━━━ Text section

|Hair loss is evident, especially in patch of white fur on her rear|
Here is more information about Poof's ovarian cyst symptoms, diagnosis and vet recommended treatment. Of course no two guinea pigs are exactly alike, so one case may be different from another. We have also included what was used for her surgery, detailed what was prescribed to her and listed the steps we have personally taken for her post operative care.*
Poof is an otherwise healthy and active cavy who turned two years old in February 2012.
Symptom onset: Jan 26
Operation date: Feb 16
|Thinning fur along sides and underside, nip ples are not particularly abnormal|
- Rumblestrutting and purring around cage, sometimes while waving her rear in the air and displaying herself
- Made repeated attempts to mount her cagemates, also female, on and off daily for 21 consecutive days (from Jan 26 to Feb 16 operation date). Typically cavies are in season for no more than two days.
- Nip ples were not swollen, distended or crusty - but did have small amounts of a white flaky substance on the left one
- Slight thinning of fur on her left side. Difficult to tell because of Abbyssinian rosettes
- Gradual increased hair loss. Fur became thinner, more skin became visible where her rosettes naturally part
- Scratched and nipped at herself frequently, which could have contributed to hair loss
- Maintained a healthy appetite and steady weight from symptom onset to operation
- Otherwise normal activity level
Vet Diagnosis & Recommended Treatment
- Palpitated her abdomen and did not feel anything initially, but said a small cyst was possible
- Upon further investigation an ultrasound probe exam revealed a small cyst on one side
- Recommended treatment for Poof: ovariohysterectomy (spay)
Poof's Ovariohysterectomy Procedure Surgery Info
- No fasting whatsoever beforehand, should eat normally
- Vet gave injections of Buprenex (analgesic opiate for pain) and Midazolam (for relaxation) beforehand
- Applied lubricant in her eyes (isoflurane gas can irritate cavies eyes)
- Placed Poof in chamber, gave oxygen for 5 minutes, then isoflurane gas (anesthetic)
- Performed ovariohysterectomy procedure, removing the ovaries and uterus
- Found small cyst on left ovary, right ovary was normal
- Dissolvable sutures were used to close the muscle layer, staples were used on tissue layer
Poof's Post-operative Medication*
- Prescribed TMS (antibiotic) post surgery to prevent infection.
- Poof's dosage: 0.35 mL orally twice a day for 7 days
- Provided Metacam (pain relief medication) to be used when needed, usually for the first day or two after surgery.
- Poof's dosage: 0.07 mL / 7 units orally twice a day for 5 days
- Set up separate small enclosure near but not with cagemates, restricting activity for at least the first 7 days
- Used white fleece bedding and towels, changed twice daily and inspected for any blood or fluids (7-10 days)
- Check incision at least daily and report any abnormalities to the vet. There should not be any blood, pus, or fluid leaking. Watch out for swelling, inflammation (hot to the touch), odor or redness.

━━━━━━

• Task directions: Copy word for word the part of the ovarian cyst text starting with "- Placed Poof" and going on through "fluids (7-10 days)". The data has nothing to do with this text.

━━━ Supplied material

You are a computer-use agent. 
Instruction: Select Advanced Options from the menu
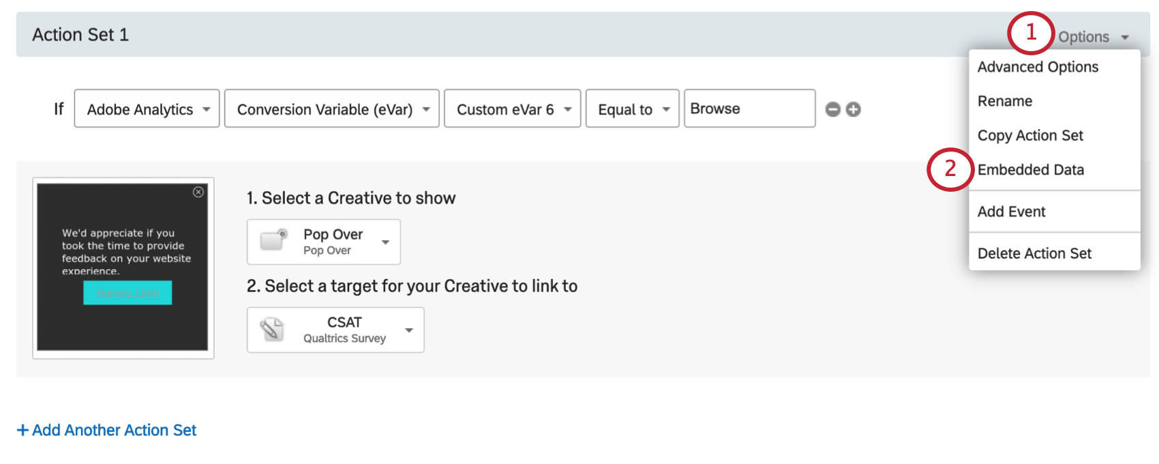click(1038, 67)
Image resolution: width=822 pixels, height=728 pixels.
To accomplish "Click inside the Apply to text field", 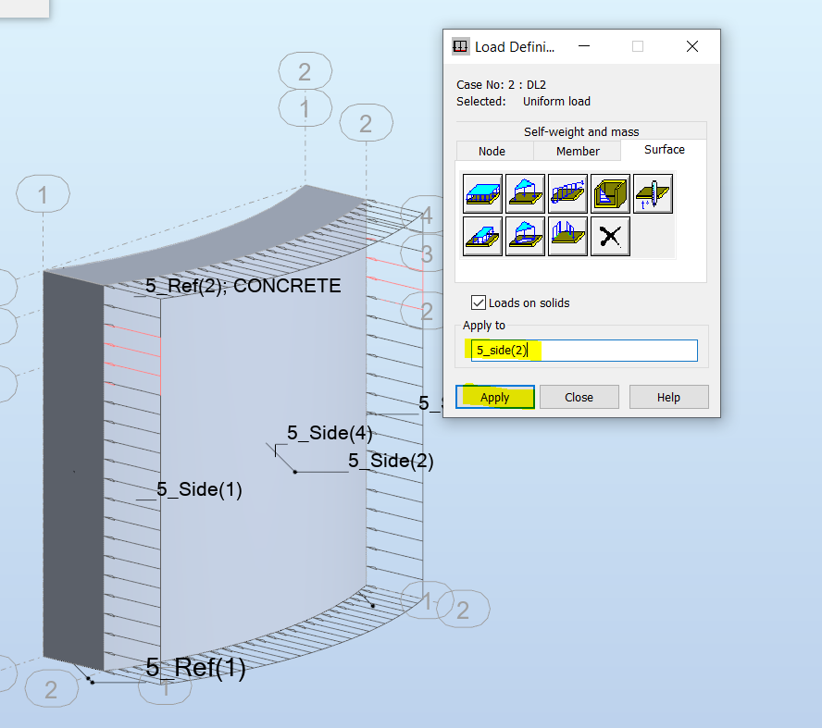I will coord(583,350).
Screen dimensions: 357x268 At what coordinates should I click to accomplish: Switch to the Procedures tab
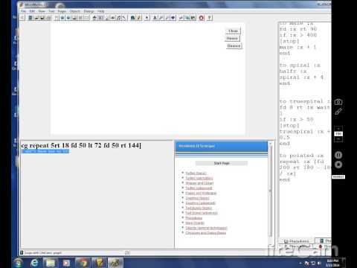click(297, 241)
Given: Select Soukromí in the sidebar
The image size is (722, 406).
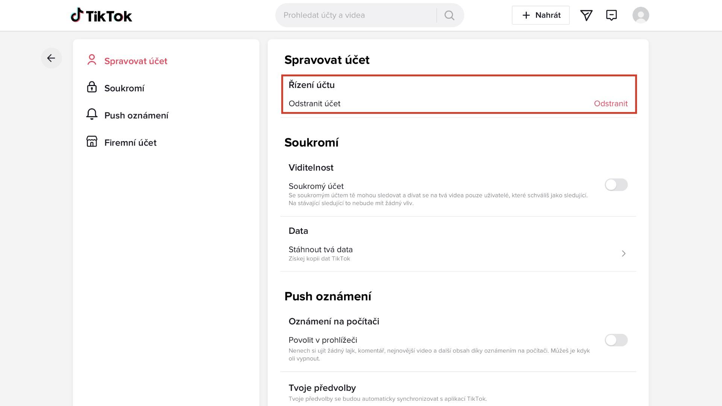Looking at the screenshot, I should [124, 88].
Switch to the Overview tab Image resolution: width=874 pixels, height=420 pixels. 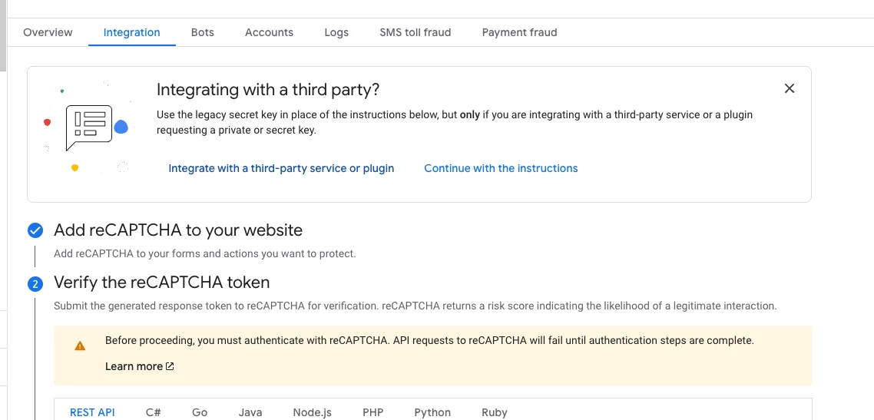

━━━━━━

• Expected output:
- Placed Poof in chamber, gave oxygen for 5 minutes, then isoflurane gas (anesthetic)
- Performed ovariohysterectomy procedure, removing the ovaries and uterus
- Found small cyst on left ovary, right ovary was normal
- Dissolvable sutures were used to close the muscle layer, staples were used on tissue layer
Poof's Post-operative Medication*
- Prescribed TMS (antibiotic) post surgery to prevent infection.
- Poof's dosage: 0.35 mL orally twice a day for 7 days
- Provided Metacam (pain relief medication) to be used when needed, usually for the first day or two after surgery.
- Poof's dosage: 0.07 mL / 7 units orally twice a day for 5 days
- Set up separate small enclosure near but not with cagemates, restricting activity for at least the first 7 days
- Used white fleece bedding and towels, changed twice daily and inspected for any blood or fluids (7-10 days)